Kafka Connect – Offset commit errors (I)

In this post, we discuss common errors when committing offsets for connectors under load and how we can assess where the problem is, looking at Kafka Connect logs and metrics.

The Context

As part of its strategy to move into an Event-Driven Architecture, Nutmeg uses heavily Kafka Connect and Debezium to capture changes in data stored on various databases, mostly coming from legacy services. That has proven very effective to kick-start EDA systems without costly up-front investment on those legacy services.

Some of these data changes come from batch-oriented services that will kick in once a day and write heavily into the database at maximum capacity (quite frequently limited only by the EBS volume bandwidth). That, in turn, creates a considerable backlog of changes from the Debezium connector to ingest and publish to Kafka.

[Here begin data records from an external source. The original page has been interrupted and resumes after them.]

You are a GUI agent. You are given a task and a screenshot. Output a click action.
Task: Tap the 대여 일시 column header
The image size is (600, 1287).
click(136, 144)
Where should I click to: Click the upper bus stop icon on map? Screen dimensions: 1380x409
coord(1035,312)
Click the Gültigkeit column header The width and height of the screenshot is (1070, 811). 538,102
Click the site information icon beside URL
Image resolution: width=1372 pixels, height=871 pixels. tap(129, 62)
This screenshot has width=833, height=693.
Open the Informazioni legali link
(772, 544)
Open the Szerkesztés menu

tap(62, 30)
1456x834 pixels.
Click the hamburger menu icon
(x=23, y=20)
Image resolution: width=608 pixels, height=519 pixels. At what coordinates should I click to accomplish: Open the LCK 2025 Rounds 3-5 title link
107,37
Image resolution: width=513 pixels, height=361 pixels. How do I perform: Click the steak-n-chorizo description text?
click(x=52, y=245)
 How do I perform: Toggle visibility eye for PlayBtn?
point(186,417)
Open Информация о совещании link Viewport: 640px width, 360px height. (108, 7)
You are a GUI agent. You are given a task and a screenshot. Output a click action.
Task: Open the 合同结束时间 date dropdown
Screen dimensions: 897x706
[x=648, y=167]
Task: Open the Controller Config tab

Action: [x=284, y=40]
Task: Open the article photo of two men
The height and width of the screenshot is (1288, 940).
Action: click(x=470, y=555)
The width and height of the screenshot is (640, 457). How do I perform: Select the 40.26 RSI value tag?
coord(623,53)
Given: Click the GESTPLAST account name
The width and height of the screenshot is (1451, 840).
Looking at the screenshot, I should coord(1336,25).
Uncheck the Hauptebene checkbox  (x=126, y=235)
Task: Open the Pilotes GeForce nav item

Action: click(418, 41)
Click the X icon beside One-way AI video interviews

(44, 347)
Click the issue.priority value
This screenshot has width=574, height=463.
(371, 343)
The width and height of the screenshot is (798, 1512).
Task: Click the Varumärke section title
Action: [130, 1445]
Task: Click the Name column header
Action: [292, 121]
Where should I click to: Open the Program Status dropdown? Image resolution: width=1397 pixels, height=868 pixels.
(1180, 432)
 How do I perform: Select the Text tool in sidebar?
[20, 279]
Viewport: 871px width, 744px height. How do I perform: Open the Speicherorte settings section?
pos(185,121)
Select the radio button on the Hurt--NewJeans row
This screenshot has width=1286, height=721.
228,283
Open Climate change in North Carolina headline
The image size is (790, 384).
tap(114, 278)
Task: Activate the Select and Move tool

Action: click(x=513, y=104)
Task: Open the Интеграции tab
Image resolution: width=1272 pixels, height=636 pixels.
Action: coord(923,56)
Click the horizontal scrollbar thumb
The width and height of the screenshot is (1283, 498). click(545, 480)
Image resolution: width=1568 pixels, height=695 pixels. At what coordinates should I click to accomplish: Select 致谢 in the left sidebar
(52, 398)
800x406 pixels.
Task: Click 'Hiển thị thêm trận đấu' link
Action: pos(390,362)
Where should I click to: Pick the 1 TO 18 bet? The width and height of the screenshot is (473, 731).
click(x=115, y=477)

Intuitively, one might think that Kafka will be able to absorb those changes faster than an RDS MySQL database since only one of those two systems have been designed for big data (and it’s not MySQL). However, distributed systems are complicated beasts, and the unexpected should be, always, expected.

The Error

Every day, when one of those batch-oriented, heavy writers, was hammering the MySQL database, we would eventually get log entries coming from the connectors like this:

INFO  WorkerSourceTask{id=my-connector-0} Committing offsets (org.apache.kafka.connect.runtime.WorkerSourceTask) [pool-16-thread-1]
INFO  WorkerSourceTask{id=my-connector-0} flushing 48437 outstanding messages for offset commit (org.apache.kafka.connect.runtime.WorkerSourceTask) [pool-16-thread-1]
ERROR WorkerSourceTask{id=my-connector-0} Failed to flush, timed out while waiting for producer to flush outstanding 31120 messages (org.apache.kafka.connect.runtime.WorkerSourceTask) [pool-16-thread-1]
ERROR WorkerSourceTask{id=my-connector-0} Failed to commit offsets (org.apache.kafka.connect.runtime.SourceTaskOffsetCommitter) [pool-16-thread-1]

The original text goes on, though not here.